The Palestinian President spoke of the rifle being "ready to take aim" if the Palestinians were prevented from praying in Jerusalem, and reiterated his desire to establish statehood next May.

Mr Netanyahu said that the threat of violence was unacceptable, and that Israel would not "move another metre" until the Palestinians changed their stance. Later, however, Mr Netanyahu appeared to soften his position, saying that the withdrawal would take place within a few days, on the assumption that the Palestinians began "acting within the spirit of the accord".

The Knesset debate is likely to end in a vote today overwhelmingly endorsing the accord.

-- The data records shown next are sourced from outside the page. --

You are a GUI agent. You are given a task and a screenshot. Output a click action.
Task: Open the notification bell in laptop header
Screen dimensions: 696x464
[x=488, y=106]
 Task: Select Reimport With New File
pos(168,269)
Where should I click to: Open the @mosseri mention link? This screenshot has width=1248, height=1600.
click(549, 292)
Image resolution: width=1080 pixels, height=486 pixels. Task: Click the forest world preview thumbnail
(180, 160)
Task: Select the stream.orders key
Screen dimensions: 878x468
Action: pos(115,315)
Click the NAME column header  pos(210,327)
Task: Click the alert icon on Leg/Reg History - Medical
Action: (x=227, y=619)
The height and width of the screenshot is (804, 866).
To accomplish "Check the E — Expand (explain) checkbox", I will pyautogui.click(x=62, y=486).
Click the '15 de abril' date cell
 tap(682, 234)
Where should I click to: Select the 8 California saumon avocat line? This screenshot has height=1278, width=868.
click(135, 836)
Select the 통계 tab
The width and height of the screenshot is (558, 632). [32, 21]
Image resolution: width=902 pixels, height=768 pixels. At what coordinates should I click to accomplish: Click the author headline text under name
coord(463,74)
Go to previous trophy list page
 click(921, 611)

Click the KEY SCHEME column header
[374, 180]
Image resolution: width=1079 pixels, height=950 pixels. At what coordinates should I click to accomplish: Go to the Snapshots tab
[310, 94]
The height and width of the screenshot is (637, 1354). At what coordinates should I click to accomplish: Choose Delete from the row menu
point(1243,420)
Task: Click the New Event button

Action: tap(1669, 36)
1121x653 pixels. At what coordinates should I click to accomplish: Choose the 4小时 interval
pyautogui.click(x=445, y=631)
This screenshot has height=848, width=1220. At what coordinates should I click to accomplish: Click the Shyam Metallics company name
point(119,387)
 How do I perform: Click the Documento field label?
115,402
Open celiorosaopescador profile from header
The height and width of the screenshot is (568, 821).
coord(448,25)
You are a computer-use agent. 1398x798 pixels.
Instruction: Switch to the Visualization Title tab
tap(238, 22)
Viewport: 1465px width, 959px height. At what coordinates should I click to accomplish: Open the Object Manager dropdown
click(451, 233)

Mr Netanyahu spoke by telephone with Mr Arafat in the course of the day, and aides to the Palestinian leader issued statements insisting that he remained committed to a negotiated solution.

On the defensive over Mr Arafat's remarks, the Palestinians expressed grievances of their own yesterday over Mr Sharon's comments, also made on Sunday, urging settlers to take control of West Bank high ground ahead of a permanent Israeli-Palestinian settlement. Mr Sharon said yesterday he had been referring to "hills that dominate the existing settlements, state land" and said he had been aiming at decreasing rather than increasing future tensions.

The settlers themselves, even prior to Mr Sharon's comments, have reportedly placed mobile homes illegally on several hilltops. Yesterday, settlers were ordered by Israeli police to leave a hilltop near the settlement of Kedumim, where two such homes had been placed.

Three Israeli soldiers were killed and four wounded - two of them "very seriously" - in a Hizbullah roadside bombing in the Israeli-occupied border zone in southern Lebanon yesterday afternoon, an Israeli army spokesman said. Israel's second television channel said ammunition and explosives which the soldiers were carrying at the time of the attack had exploded, increasing the casualties.